Title: Cytokines, Mediators, and Gene Regulation

Session Type: Abstract Submissions (ACR)

Background/Purpose:

A recent genome wide association study identified the variant rs26232 in the first exon of an uncharacterized gene C5orf30. In addition, this variant is also associated with severity of radiological joint damage suggesting a role in tissue breakdown. To date there is no function assigned for C5orf30 and neither the gene or protein coded show homology to any known functional sequences. However, C5orf30 is highly conserved in chimpanzee, dog, cow, mouse, chicken, and zebrafish (orthologs). The aim of this study is to determine the biological roles of C5orf30 in health and RA.

Methods:

Real time PCR and western blotting was used to determine C5orf30 transcript and protein levels in fibroblast-like synovial cells (FLS-stimulated with TNF & hypoxia) and peripheral blood leukocytes isolated from RA patients and healthy individuals.  Immunohistochemistry using synovial samples was used to determine cellular expression using anti-C5orf30 and antibodies to macrophages (CD68), fibroblasts (5B5), T (CD3) & B (CD19) cells.  To investigate gene function siRNA was used to knockdown C5orf30 in synovial FLS in vitro and we have used morpholino antisense oligonucleotide (MO)-mediated knocked down of C5orf30 in zebrafish embryos (fms:mcherry) in vivo.

Results:

Expression of C5orf30 was detected at lower levels in peripheral blood leukocytes of RA patients compared to healthy controls (117 patients vs. 102 controls, p=0.00052).  C5orf30 was expressed in joint FLS and was found to be up regulated following treatment with hypoxia (8-fold) and down-regulated by TNF-a (0.5-fold).  Confocal microscopy revealed C5orf30 was strongly expressed in both the nuclear and cytoplasmic compartment of synovial lining cells including macrophages and fibroblasts but not B & T cells.

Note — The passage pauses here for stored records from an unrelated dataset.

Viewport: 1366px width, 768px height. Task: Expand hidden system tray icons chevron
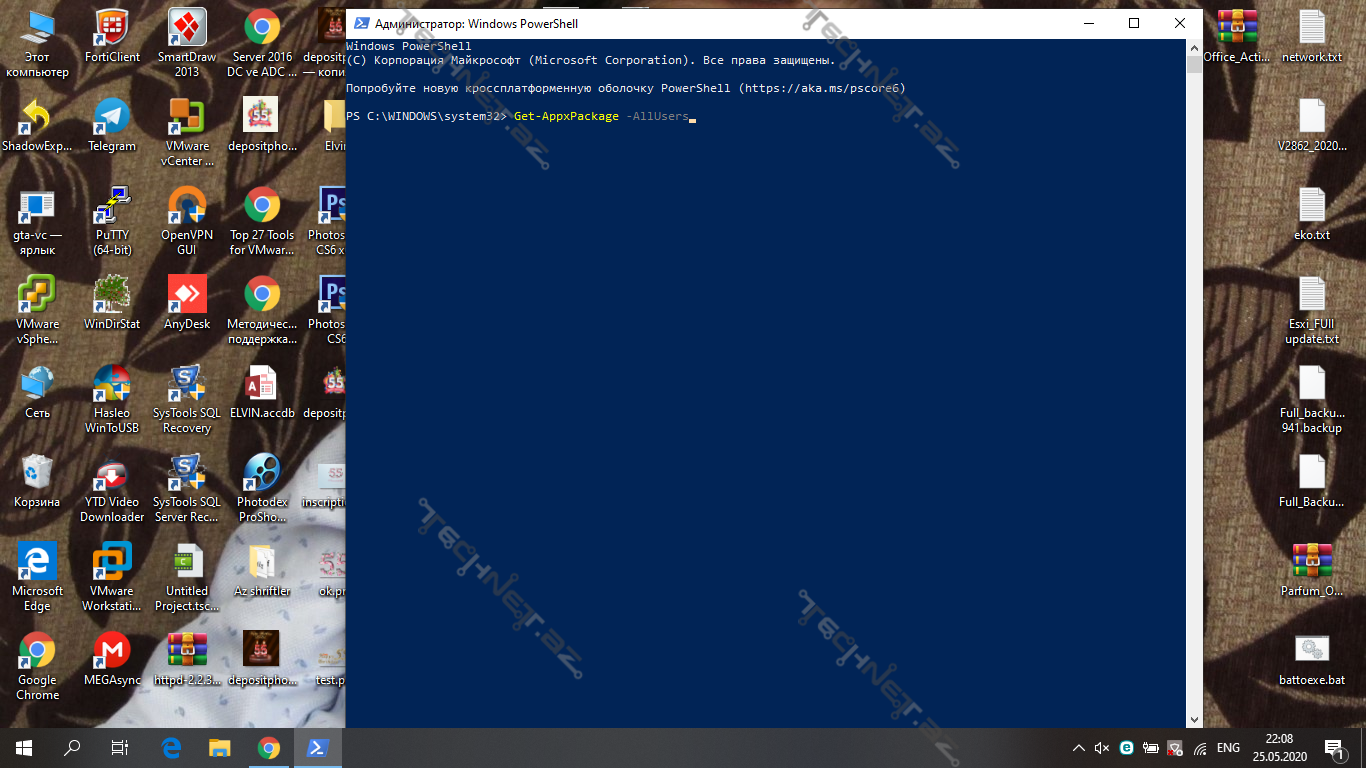tap(1079, 748)
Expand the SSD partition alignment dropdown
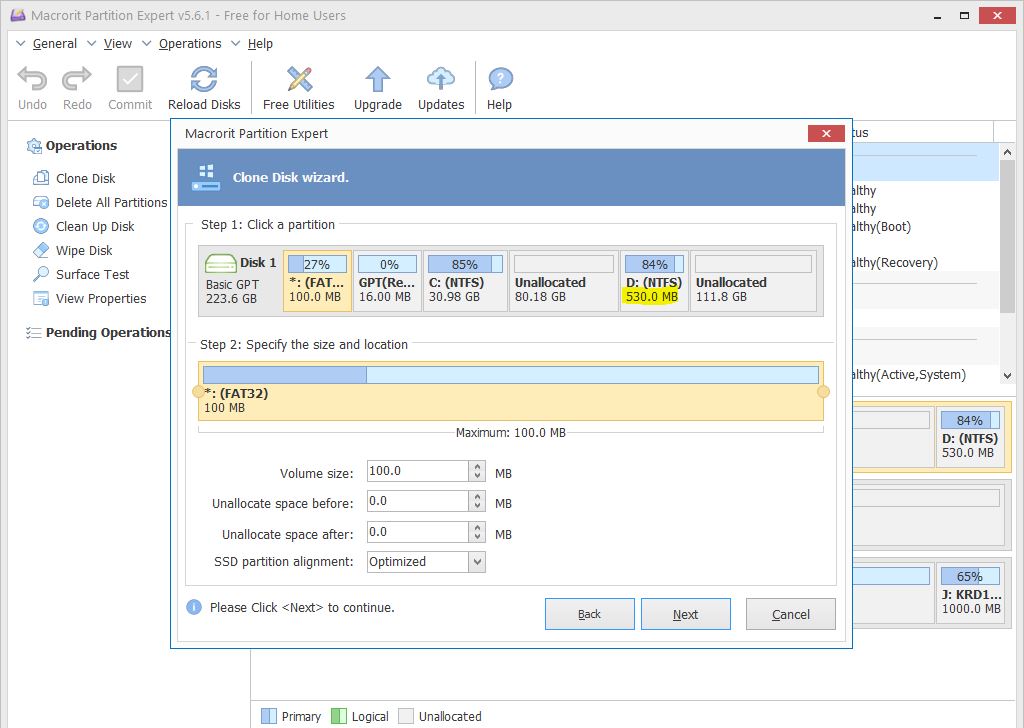The image size is (1024, 728). point(477,562)
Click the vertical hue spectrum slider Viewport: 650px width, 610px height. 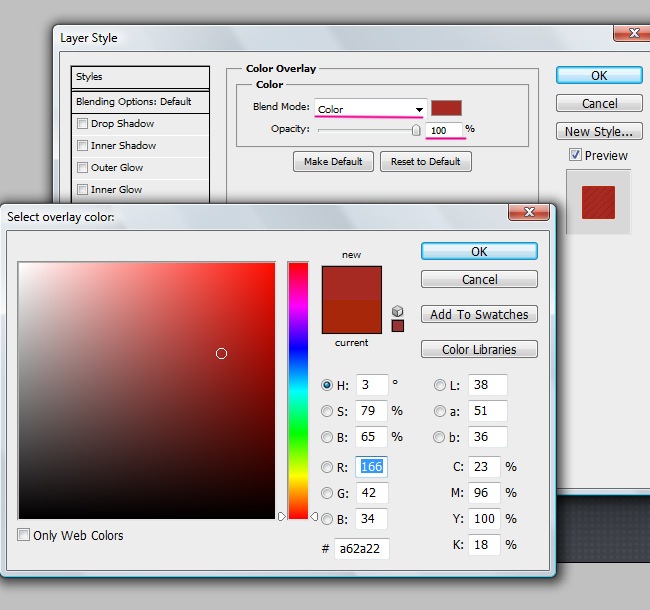click(x=298, y=390)
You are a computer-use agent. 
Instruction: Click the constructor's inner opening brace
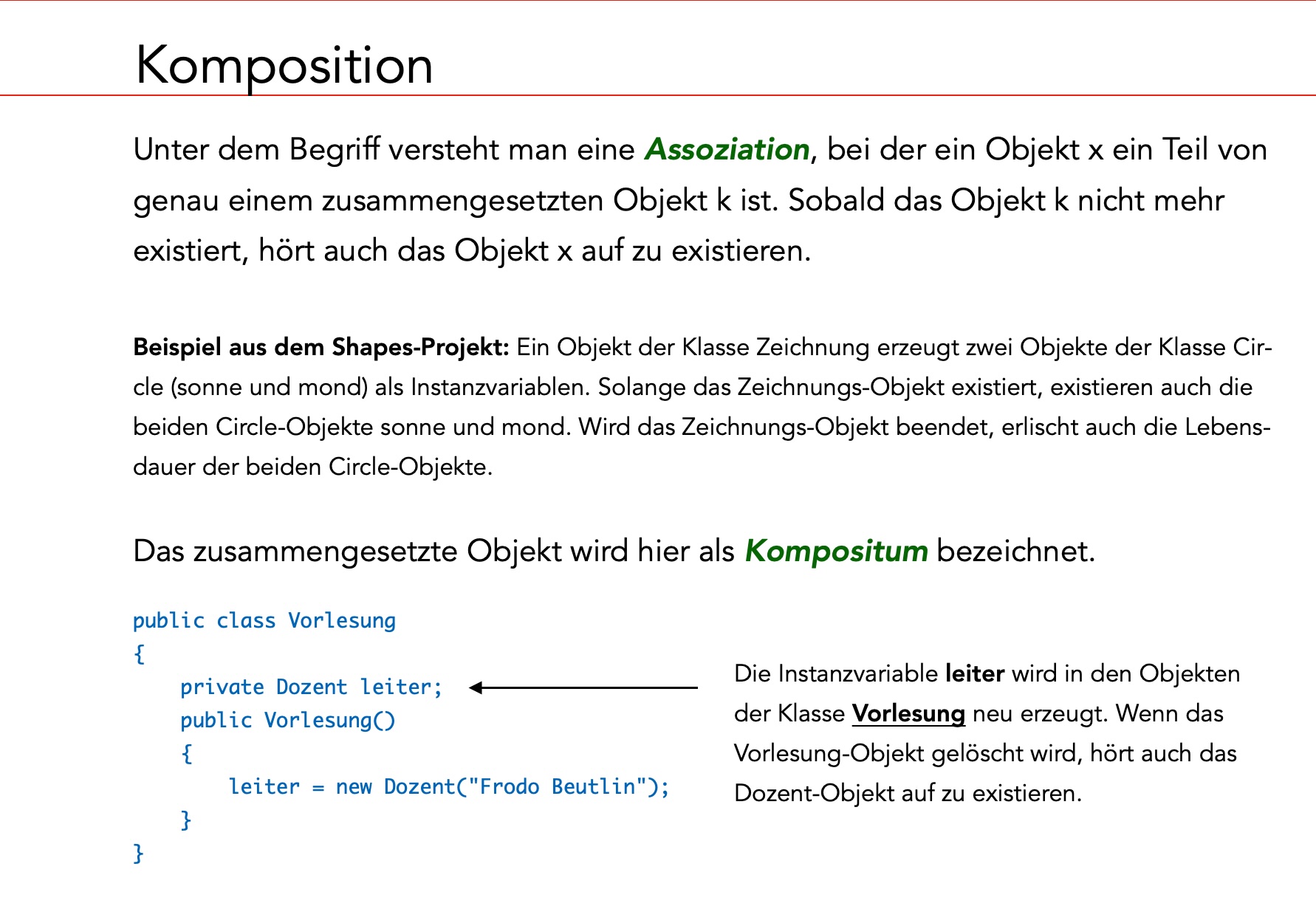click(x=187, y=754)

C5orf30 was undetectable in arthroscopy sections obtained from osteoarthritis or control (knee replacement) patients. So far, 80% C5orf30 knockdown has been achieved in FLS without affecting cell viability.  Interestingly, MO-mediated knockdown of C5orf30 impeded zebrafish development and increased total macrophage numbers by 40% compared to knockdown of a scrambled control MO.

Conclusion:

C5orf30 is expressed at both the transcript & protein level in synovial cells but not in circulating PBMC obtained from RA patients, suggesting that C5orf30 is expressed in a tissue-specific manner. We are currently assessing the morphological phenotype and function arising from C5orf30 siRNA knockdown in FLS using confocal microscopy and matrigel invasion assays. NMR and mass spectrometry experiments are on the way to determine the three-dimensional structure of C5orf30 and its potential protein-binding partners.


Disclosure:

M. Muthana,
None;

S. Khetan,
None;

G. A. Adeleke,
None;

S. Tazzyman,
None;

S. Aynsley,
None;

F. Morrow,
None;

S. Hawtree,
None;

B. Ciani,
None;

A. G. Wilson,
None.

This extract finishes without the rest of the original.